** begin Records to process **

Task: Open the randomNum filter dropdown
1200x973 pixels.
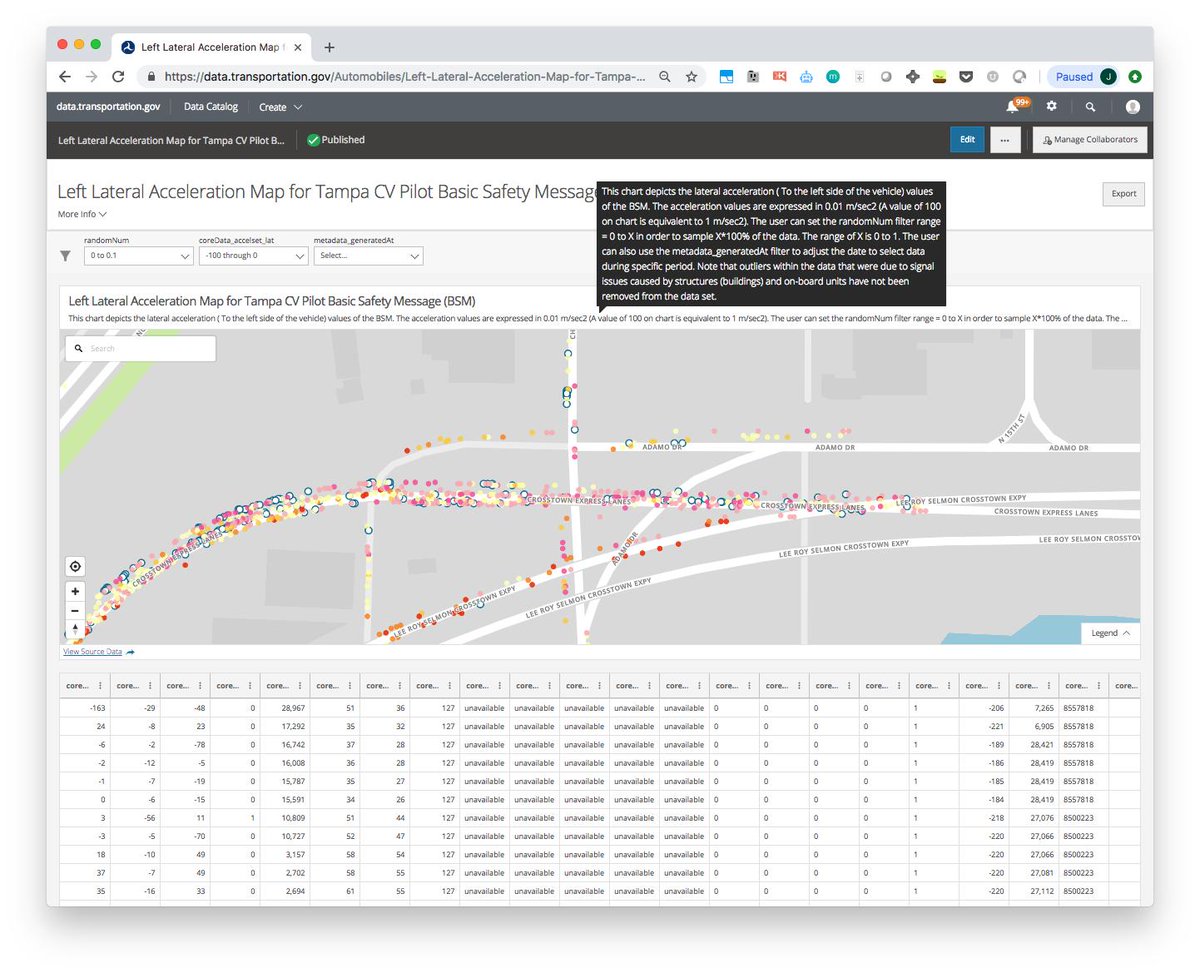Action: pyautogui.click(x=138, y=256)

** end Records to process **
** begin Records to process **

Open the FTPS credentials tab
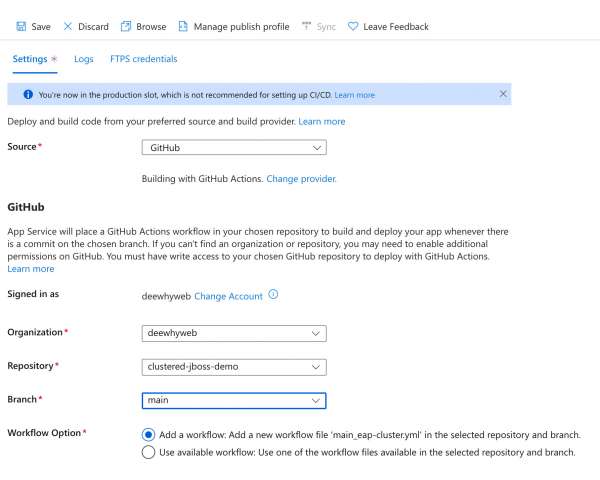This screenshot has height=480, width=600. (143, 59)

** end Records to process **

Goal: Give the data from the line with "Task: Open the randomNum filter dropdown" up to and including the line with "Action: pyautogui.click(x=138, y=256)" as a numbered list, skipping blank lines and leaving out the pictures.

Answer below:
1. Task: Open the randomNum filter dropdown
2. 1200x973 pixels.
3. Action: pyautogui.click(x=138, y=256)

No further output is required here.